• **TEXT PROVIDED**
■ ■ ■ ■ ■

Question

A resistance of 600 ohms, an inductor of $0.4H$ and a capacitor of $0.01\,\mu F$ are connected in series to an AC source of variable frequency .Find the frequency of the AC source for which current in the circuit is maximum. Also, calculate the bandwidth and quality factor for the circuit.

Answer 1

The current in an LRC circuit connected to an AC source is maximum when the frequency of the AC source is equal to the resonant frequency of the circuit. The bandwidth of a circuit is inversely proportional to its quality factor.

Formula used:
- The characteristic resonant frequency of a series LCR circuit is given as $f = \dfrac{1}{{2\pi }}\sqrt {\dfrac{1}{{LC}}}$ , where $L$ is the inductance of the inductor and $C$ is the capacitance of the capacitor in the circuit.
- Quality factor $Q = \dfrac{1}{R}\sqrt {\dfrac{L}{C}}$ , where $R$ is the resistance of the resistor in the circuit
- Bandwidth B.W. $= \,\dfrac{f}{Q}$

Complete step by step solution:
We’ve been given:
$R = 600\,\Omega$
$L = 0.4H$
$C = 0.01\mu F$
The resonant frequency of a series RLC circuit is given as
$f = \dfrac{1}{{2\pi }}\sqrt {\dfrac{1}{{LC}}}$
When the AC source has the frequency corresponding to the resonant frequency, the maximum current will flow in the circuit. Hence the frequency of the AC source can be calculated as:
$f = \dfrac{1}{{2\pi }}\sqrt {\dfrac{1}{{0.4 \times 0.01 \times {{10}^{ - 6}}}}} \\\ = 0.159 \times \sqrt {250 \times {{10}^6}} \\\ = 2514.01\,Hz \\\$
The quality factor $Q$ is defined as
$Q = \dfrac{1}{R}\sqrt {\dfrac{L}{C}} \\\ = \dfrac{1}{{600}}\sqrt {\dfrac{{0.4}}{{0.01 \times {{10}^{ - 6}}}}} \\\ = 10.54 \\\$
The bandwidth (B.W.) of the circuit is defined as the ratio of the resonant frequency to the quality factor
${\text{B}}{\text{.W}}{\text{.}} = \,\dfrac{f}{Q} \\\ = \dfrac{{2514.01}}{{10.54}} \\\ = 238.52\,Hz \\\$

Additional Information:
The quality factor of an RLC circuit tells us how sharp the response of the circuit is to an AC power supply. It relates the maximum or peak energy stored in the circuit (the reactance) to the energy dissipated (the resistance) during each cycle of the oscillation of the AC power supply.
The bandwidth tells us how selective the circuit is in its ability to reject frequencies as we move away from the resonant frequency where the current flow in the circuit is maximum. The higher the quality factor of a circuit, the smaller will be its bandwidth since the circuit will be very specific in picking out the frequencies close to its natural frequency.

Note:
The quality factor can alternatively be calculated as:
$Q = \dfrac{{{X_L}}}{R}$
where,${X_L} = 2\pi fL$ is also called the inductive impedance.
Hence,
$Q = \dfrac{{2\pi fL}}{R} \\\ = \dfrac{{2 \times \pi \times 2514.01 \times 0.4}}{{600}} \\\ = 10.54 \\\$

■ ■ ■ ■ ■

• **RECORDS PROVIDED**
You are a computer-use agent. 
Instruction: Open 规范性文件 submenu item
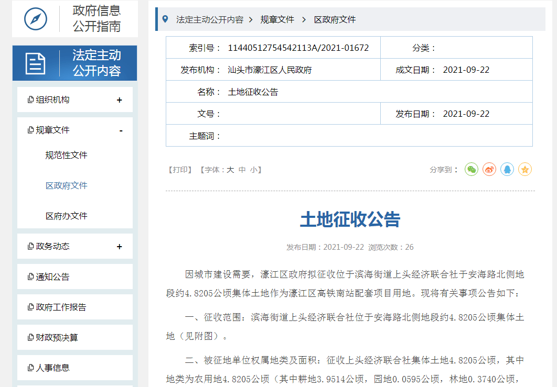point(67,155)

■ ■ ■ ■ ■

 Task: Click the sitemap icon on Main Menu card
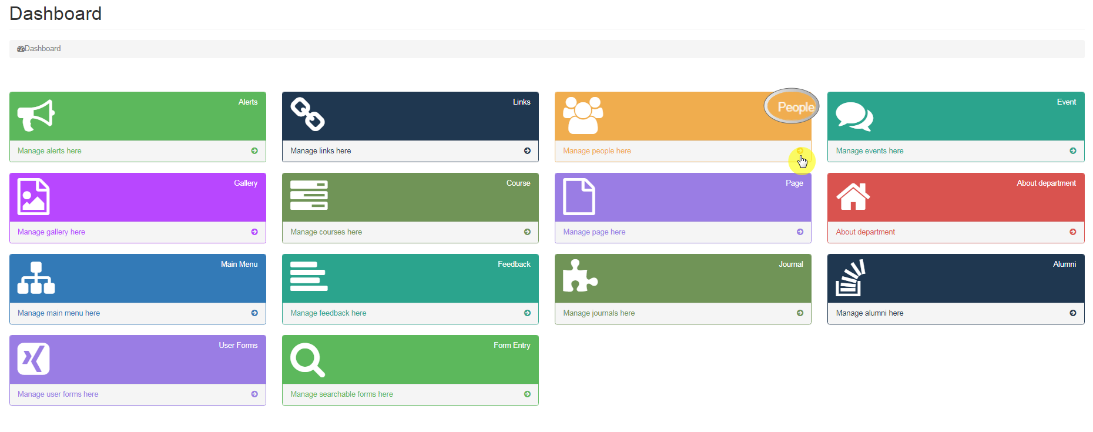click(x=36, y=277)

■ ■ ■ ■ ■

• **TO DO**
1. Answer these from the RLC circuit solution:
(a) What resistance is given for the circuit?
(b) What value does the solution get for the quality factor?
(c) What bandwidth does it calculate?
2. Please write out the lines of the listing from the line with "You are a computer-use agent." up to and including the line with "point(67,155)", leaving out the pictures.

• **PROBLEM SOLUTIONS**
1.
(a) 600 ohms
(b) 10.54
(c) 238.52 Hz

2.
You are a computer-use agent. 
Instruction: Open 规范性文件 submenu item
point(67,155)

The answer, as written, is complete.